Clause exécutoire aux :

- avocats

- parties non représentées

Le

Le Greffier

REPUBLIQUE FRANCAISE

AU NOM DU PEUPLE FRANCAIS

COUR D'APPEL DE COLMAR

CHAMBRE SOCIALE - SECTION SB

ARRET DU 30 Mai 2024

Numéro d'inscription au répertoire général : 4 SB N° RG 20/01402 - N° Portalis DBVW-V-B7E-HKQM

Décision déférée à la Cour : 21 Janvier 2015 par le Tribunal des Affaires de Sécurité Sociale du [Localité 5], devenu le pôle social du Tribunal Judiciaire de STRASBOURG

APPELANT :

Monsieur [K] [T]

[Adresse 4]

[Adresse 4]

Représenté par Me Béatrice BAGUENARD, avocat au barreau de STRASBOURG, substituée par Me BOUDET, avocat au barreau de COLMAR

INTIMES :

AGENT JUDICIAIRE DE L'ETAT

[Adresse 6]

[Adresse 6]

[Adresse 6]

Représenté par Me Dominique HARNIST, avocat au barreau de COLMAR

CAISSE PRIMAIRE D'ASSURANCE MALADIE DU [Localité 5]

[Adresse 15]

[Adresse 15]

[Adresse 15]

Comparante en la personne de Mme [Y], munie d'un pouvoir

[13]

[13]

[Adresse 2]

[Adresse 2]

Représentée par Me Marc SCHRECKENBERG, avocat au barreau de STRASBOURG, substitué par Me Tess BELLANGER, avocat au barreau de COLMAR

COMPOSITION DE LA COUR :

En application des dispositions de l'article 945-1 du Code de procédure civile, l'affaire a été débattue le 28 Mars 2024, en audience publique, les parties ne s'y étant pas opposées, devant M. LEVEQUE, Président de chambre, chargé d'instruire l'affaire.

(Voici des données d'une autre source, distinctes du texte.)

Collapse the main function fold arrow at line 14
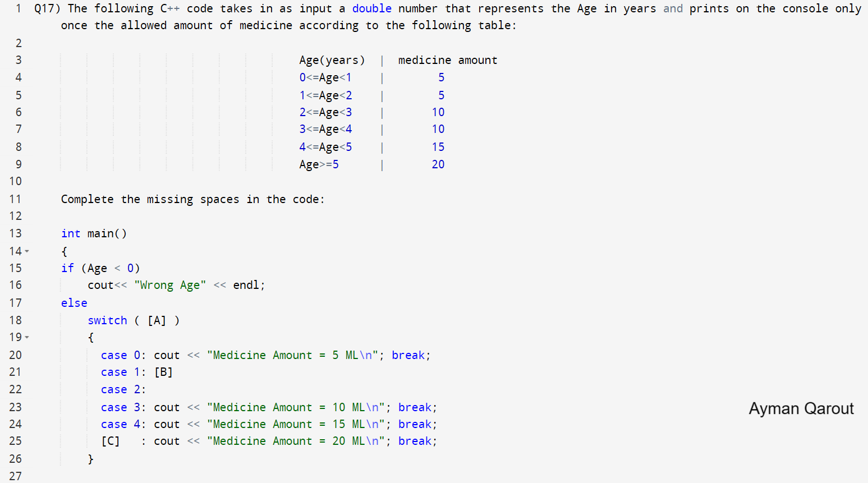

Ce magistrat a rendu compte des plaidoiries dans le délibéré de la Cour, composée de :

M. LEVEQUE, Président de chambre

Mme GREWEY, Conseiller

M. LAETHIER, Vice-Président placé

qui en ont délibéré.

Greffier, lors des débats : Mme WALLAERT, Greffier

ARRET :

- contradictoire

- prononcé par mise à disposition au greffe par M. LEVEQUE, Président de chambre,

- signé par M. LEVEQUE, Président de chambre, et Mme WALLAERT, greffier, auquel la minute de la décision a été remise par le magistrat signataire.

* * * * *

FAITS ET PROCEDURE

Le 5 juillet 2012, M. [K] [T], né le 16 août 1995, élève au lycée [10] à [Localité 14] et alors en stage auprès de la société [9] à [Localité 11] a été victime d'un accident reconnu comme accident du travail par la caisse primaire d'assurance maladie (CPAM) du [Localité 5].

Prenant des photos pour son rapport de stage, il a posé la main sur la scie à ruban, laquelle lui a sectionné plusieurs doigts de la main gauche.

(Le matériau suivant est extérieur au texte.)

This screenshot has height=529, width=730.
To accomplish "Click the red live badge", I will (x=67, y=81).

Estimant que l'accident était dû à la faute inexcusable de l'entreprise, M. [T] représenté par ses parents a saisi le tribunal des affaires de sécurité sociale du [Localité 5] le 7 février 2014.

La société [13] ([13]), assureur de la responsabilité civile du lycée [10] contre lequel l'instance a été introduite, est intervenue volontairement à l'instance.

L'agent judiciaire de l'Etat est intervenu volontairement à l'instance en lieu et place du lycée [10].

La société [9] et la CPAM du [Localité 5] ont été appelées à l'instance.

Par jugement du 21 Janvier 2015, le tribunal des affaires de sécurité sociale du [Localité 5] a déclaré la demande de M. [K] [T] à l'encontre de la SAS société d'exploitation des Etablissements [9] irrecevable, a débouté M. [T] de ses demandes et a rejeté toute autre conclusion.

Sur appel de M. [K] [T], la cour de céans, par arrêt du 21 décembre 2017, a :

- déclaré l'appel recevable,

- infirmé le jugement entrepris,

- statuant à nouveau, mis hors de cause le lycée [10] de [Localité 14],

- dit que l'accident du travail dont a été victime M. [K] [T] le 5 juillet 2012 résulte de la faute inexcusable de l'employeur,

- ordonné une expertise médicale de M. [K] [T] confié au docteur [J],

- fixé à 600 euros les frais d'expertise et dit que l'avance de cette somme devra être faite par la CPAM du [Localité 5] qui pourra en récupérer le montant sur l'employeur l'agent judiciaire de l'Etat,

- condamné l'agent judiciaire de l'Etat à rembourser à la CPAM du [Localité 5] les sommes qu'elle sera amenée à avancer en application de l'article L452-3 du code de la sécurité sociale,

- condamné la SAS [9] à garantir l'agent judiciaire de l'Etat de l'intégralité des conséquences résultant de la faute inexcusable de l'employeur,

- déclaré l'arrêt commun et opposable à la CPAM du [Localité 5],

- réservé les droits de M. [T], renvoyé l'examen de l'affaire à une audience ultérieure et dit qu'il sera statué ultérieurement sur l'application de l'article 700 du code de procédure civile.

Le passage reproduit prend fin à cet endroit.